In the text on the Iranian crisis, begin at the words "Last week, as" and stop after "by the U.S.?". Write that passage again, swapping "policymakers" for "officials".

▸ READING TEXT:
· · · · ·

Monday, Dec. 17, 1979
Questions About a Crisis
How will the Iranian situation affect the Saudis and the Soviets?
After the seizure of the U.S. embassy in Tehran by Iranian radicals, some of Washington's Middle East experts predicted that this outrageous violation of international custom would brand Ayatullah Khomeini as a pariah in the Islamic world. The experts were wrong. Certainly the majority of Khomeini's neighboring rulers disapprove of the embassy invasion and the holding of diplomatic hostages. But the denunciations of the Ayatullah have not been as loud or as specific as the U.S. would like. That is partly because Khomeini's skill at rousing Iranian mobs to a pitch of zealotry has caused other leaders to fear that his kind of revolution could take root in their nations.
Last week, as the war of nerves between Tehran and Washington continued, U.S. policymakers were pondering three questions: 1) What was the impact of the crisis on other key states in the Middle East, notably Saudi Arabia? 2) What role was being played by the Soviet Union? 3) How would other nations respond in the event of retaliatory action against Iran by the U.S.?

· · · · ·

▸ MATERIAL PROVIDED:
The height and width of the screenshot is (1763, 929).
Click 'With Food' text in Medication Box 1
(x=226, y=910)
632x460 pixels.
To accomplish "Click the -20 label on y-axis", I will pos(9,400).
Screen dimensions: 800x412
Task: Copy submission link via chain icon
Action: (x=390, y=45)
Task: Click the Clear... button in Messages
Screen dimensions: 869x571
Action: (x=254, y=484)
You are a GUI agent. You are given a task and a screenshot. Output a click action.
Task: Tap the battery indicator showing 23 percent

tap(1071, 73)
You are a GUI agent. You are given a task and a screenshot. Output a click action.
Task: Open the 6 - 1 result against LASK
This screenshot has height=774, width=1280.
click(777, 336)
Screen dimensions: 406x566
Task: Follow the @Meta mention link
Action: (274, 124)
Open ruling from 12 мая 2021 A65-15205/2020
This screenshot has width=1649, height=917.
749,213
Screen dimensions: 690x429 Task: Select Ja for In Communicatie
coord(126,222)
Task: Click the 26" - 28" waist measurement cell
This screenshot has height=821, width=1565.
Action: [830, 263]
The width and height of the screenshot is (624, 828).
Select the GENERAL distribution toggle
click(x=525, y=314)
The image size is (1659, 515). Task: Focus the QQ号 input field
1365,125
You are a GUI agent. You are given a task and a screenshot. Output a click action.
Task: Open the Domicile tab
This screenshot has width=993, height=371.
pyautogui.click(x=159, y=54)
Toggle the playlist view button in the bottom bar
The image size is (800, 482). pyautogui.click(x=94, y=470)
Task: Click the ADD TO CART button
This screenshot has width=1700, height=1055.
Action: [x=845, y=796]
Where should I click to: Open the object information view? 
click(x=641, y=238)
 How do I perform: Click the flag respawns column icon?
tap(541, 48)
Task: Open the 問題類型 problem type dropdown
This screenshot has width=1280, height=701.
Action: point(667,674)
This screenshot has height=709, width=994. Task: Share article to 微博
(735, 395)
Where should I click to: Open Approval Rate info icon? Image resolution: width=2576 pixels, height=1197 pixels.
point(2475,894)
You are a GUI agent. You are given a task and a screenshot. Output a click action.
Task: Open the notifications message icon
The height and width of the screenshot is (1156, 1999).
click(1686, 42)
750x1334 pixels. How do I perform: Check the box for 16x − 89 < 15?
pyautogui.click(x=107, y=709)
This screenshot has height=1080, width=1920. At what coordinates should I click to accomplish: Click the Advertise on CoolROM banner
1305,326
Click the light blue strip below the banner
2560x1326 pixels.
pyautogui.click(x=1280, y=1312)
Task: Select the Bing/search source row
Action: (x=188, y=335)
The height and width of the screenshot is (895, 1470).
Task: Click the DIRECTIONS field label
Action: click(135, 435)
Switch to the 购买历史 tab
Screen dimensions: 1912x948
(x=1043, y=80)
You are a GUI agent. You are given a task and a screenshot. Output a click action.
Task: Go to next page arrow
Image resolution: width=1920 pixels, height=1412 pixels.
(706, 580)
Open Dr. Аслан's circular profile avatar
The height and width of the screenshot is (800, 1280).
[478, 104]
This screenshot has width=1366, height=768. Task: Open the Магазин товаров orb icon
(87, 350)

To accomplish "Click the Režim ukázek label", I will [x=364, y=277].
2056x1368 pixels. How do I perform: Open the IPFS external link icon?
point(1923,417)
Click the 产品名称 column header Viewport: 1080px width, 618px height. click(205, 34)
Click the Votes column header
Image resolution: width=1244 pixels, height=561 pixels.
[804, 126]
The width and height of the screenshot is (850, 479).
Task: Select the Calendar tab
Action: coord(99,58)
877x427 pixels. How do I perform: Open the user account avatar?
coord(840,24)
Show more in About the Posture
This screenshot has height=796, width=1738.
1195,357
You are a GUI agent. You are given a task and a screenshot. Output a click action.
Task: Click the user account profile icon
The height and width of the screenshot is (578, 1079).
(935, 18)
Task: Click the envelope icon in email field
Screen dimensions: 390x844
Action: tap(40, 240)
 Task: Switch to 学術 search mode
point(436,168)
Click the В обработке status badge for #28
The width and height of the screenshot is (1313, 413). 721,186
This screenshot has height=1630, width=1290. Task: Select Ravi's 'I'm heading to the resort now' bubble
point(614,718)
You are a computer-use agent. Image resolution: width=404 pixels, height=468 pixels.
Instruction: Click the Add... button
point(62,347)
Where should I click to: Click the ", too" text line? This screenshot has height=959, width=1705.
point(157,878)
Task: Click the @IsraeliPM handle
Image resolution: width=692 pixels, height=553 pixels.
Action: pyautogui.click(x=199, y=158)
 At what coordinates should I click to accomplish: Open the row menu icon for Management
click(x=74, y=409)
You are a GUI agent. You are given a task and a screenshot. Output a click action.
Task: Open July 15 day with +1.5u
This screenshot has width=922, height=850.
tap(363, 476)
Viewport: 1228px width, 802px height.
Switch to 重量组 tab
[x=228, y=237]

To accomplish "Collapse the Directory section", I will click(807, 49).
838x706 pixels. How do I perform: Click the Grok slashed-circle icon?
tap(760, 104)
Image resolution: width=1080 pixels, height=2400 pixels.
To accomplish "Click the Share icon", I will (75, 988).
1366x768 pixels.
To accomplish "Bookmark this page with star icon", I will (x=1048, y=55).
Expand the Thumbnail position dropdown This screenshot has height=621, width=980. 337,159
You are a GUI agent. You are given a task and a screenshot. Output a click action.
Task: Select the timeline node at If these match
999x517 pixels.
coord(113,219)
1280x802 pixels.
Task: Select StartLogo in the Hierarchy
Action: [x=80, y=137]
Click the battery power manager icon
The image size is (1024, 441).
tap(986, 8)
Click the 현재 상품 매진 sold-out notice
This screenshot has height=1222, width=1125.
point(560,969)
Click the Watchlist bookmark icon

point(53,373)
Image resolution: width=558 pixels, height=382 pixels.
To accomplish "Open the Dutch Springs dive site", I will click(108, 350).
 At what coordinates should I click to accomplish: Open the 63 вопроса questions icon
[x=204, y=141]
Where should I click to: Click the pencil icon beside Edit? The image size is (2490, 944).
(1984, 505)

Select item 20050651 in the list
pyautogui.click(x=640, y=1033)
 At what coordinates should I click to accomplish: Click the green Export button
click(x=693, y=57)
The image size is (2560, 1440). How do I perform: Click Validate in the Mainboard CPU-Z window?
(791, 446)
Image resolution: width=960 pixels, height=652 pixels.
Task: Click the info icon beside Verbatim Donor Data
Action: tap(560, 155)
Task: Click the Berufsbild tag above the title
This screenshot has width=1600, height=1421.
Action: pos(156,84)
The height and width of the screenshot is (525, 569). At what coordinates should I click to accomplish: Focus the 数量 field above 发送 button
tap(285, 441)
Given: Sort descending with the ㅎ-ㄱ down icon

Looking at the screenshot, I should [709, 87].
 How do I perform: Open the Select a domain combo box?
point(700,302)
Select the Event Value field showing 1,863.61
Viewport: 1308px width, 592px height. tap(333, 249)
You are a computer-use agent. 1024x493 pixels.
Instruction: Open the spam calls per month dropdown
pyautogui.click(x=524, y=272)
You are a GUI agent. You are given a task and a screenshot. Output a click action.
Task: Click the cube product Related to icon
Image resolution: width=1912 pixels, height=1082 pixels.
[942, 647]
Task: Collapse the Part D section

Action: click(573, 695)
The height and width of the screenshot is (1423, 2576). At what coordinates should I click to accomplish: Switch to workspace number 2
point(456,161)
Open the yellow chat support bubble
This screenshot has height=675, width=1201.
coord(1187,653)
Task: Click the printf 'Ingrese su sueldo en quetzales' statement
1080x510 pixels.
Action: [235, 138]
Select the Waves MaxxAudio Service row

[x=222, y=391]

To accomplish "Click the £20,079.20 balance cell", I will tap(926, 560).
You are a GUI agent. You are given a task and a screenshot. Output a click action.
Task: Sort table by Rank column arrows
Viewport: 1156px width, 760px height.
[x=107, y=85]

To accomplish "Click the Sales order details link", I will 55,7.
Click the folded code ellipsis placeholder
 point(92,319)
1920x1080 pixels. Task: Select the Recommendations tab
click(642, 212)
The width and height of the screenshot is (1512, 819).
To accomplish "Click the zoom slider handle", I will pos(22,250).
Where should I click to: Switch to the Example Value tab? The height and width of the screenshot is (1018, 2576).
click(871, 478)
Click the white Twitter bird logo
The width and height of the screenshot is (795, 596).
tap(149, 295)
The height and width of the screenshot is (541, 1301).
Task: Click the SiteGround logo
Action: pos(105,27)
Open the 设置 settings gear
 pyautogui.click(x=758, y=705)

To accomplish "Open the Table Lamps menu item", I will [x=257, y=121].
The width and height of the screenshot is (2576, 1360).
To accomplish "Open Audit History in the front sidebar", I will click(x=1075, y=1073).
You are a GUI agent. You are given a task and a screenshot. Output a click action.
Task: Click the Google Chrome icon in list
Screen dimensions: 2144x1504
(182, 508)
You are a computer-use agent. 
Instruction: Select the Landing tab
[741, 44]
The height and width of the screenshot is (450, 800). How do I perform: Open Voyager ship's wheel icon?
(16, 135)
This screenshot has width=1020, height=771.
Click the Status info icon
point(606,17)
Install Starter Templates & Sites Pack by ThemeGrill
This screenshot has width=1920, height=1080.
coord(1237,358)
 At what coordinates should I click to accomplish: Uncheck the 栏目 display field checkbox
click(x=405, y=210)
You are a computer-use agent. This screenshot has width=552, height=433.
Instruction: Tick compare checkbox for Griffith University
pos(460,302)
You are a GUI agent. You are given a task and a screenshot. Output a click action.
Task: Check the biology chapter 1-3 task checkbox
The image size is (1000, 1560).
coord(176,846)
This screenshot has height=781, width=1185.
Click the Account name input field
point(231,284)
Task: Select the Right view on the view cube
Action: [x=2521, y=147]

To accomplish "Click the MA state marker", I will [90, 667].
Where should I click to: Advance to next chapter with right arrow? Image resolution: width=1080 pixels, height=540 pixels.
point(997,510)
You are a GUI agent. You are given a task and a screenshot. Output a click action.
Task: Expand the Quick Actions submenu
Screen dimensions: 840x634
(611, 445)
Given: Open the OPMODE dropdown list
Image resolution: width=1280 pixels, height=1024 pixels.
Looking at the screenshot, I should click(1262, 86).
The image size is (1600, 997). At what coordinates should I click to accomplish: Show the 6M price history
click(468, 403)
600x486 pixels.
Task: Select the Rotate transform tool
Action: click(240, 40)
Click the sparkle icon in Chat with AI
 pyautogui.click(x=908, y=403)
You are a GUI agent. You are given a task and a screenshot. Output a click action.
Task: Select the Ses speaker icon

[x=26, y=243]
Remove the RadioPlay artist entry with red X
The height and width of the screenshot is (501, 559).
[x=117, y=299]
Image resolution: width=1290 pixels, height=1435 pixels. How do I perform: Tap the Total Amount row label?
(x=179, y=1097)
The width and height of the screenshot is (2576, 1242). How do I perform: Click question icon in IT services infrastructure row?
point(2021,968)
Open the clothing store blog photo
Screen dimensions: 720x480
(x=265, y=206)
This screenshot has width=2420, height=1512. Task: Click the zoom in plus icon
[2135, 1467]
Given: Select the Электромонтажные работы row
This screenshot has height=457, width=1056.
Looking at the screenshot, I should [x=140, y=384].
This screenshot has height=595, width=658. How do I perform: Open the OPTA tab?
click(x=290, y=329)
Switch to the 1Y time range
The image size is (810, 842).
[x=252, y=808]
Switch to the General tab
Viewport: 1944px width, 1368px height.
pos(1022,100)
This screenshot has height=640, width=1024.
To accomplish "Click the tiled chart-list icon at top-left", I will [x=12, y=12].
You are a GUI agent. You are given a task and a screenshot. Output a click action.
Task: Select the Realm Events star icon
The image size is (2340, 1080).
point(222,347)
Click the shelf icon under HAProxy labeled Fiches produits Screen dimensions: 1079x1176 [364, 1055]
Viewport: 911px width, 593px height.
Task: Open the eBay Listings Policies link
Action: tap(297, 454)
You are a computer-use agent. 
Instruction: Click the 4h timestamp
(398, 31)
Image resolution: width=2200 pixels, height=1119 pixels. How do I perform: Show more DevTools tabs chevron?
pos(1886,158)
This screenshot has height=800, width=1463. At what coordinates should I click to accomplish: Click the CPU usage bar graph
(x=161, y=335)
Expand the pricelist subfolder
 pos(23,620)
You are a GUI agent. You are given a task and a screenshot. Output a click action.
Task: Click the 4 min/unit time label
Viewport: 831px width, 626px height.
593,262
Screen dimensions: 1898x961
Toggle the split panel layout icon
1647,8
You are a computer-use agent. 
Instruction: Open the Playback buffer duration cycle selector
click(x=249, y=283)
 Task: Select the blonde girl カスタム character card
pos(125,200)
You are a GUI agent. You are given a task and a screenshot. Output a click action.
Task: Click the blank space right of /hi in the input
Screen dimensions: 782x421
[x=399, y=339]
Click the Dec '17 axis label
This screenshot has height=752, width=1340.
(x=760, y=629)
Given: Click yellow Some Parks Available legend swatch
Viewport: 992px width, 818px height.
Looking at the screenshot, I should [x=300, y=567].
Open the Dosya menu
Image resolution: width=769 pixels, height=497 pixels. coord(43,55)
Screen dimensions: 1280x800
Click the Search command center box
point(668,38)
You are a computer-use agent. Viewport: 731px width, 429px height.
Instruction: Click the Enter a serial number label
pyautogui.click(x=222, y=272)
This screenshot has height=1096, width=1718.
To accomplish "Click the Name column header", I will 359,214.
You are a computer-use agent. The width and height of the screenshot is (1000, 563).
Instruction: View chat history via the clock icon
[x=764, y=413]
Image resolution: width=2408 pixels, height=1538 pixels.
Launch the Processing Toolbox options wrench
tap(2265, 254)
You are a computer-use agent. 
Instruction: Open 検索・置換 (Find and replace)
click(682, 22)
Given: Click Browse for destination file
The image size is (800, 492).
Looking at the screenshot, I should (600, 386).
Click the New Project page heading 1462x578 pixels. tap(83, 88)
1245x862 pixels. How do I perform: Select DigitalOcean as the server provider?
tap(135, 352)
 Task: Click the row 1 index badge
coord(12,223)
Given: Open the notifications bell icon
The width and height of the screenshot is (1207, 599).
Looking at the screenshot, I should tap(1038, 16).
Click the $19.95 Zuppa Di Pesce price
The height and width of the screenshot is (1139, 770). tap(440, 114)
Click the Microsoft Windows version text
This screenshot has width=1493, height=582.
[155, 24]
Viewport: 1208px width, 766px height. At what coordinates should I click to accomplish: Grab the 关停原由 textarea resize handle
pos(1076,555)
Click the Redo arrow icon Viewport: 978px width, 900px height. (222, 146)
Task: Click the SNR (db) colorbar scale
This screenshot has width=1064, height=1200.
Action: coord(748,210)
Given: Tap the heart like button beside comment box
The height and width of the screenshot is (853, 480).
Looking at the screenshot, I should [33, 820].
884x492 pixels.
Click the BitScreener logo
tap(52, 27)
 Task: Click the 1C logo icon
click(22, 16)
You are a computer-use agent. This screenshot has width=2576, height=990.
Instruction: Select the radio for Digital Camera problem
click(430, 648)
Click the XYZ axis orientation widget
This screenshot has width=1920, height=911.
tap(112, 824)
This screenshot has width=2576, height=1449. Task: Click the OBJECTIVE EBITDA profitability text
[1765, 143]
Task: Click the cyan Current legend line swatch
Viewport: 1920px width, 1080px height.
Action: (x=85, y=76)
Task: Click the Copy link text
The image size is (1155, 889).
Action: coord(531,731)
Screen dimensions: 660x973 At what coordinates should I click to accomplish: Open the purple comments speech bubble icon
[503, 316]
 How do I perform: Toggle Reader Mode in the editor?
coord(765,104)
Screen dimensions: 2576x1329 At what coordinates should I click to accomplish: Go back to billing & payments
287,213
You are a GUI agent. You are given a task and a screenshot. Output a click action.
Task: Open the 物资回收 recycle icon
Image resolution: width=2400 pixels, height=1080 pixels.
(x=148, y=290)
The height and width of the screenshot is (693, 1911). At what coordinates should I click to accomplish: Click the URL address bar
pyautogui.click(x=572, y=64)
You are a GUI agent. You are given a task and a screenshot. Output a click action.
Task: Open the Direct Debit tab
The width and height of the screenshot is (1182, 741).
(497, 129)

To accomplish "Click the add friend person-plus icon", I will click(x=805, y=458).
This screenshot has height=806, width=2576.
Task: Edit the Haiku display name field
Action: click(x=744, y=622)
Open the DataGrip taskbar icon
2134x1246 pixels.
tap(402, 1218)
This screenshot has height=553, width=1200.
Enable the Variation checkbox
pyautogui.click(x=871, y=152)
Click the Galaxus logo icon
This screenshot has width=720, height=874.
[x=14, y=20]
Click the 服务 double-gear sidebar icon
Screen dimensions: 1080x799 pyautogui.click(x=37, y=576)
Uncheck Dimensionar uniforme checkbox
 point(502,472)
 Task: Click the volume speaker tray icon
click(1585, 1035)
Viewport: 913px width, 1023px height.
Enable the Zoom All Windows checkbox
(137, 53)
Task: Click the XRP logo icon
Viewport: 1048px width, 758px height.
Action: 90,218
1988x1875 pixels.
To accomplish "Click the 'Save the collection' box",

· · · · ·

▸ WRITTEN REPLY:
Last week, as the war of nerves between Tehran and Washington continued, U.S. officials were pondering three questions: 1) What was the impact of the crisis on other key states in the Middle East, notably Saudi Arabia? 2) What role was being played by the Soviet Union? 3) How would other nations respond in the event of retaliatory action against Iran by the U.S.?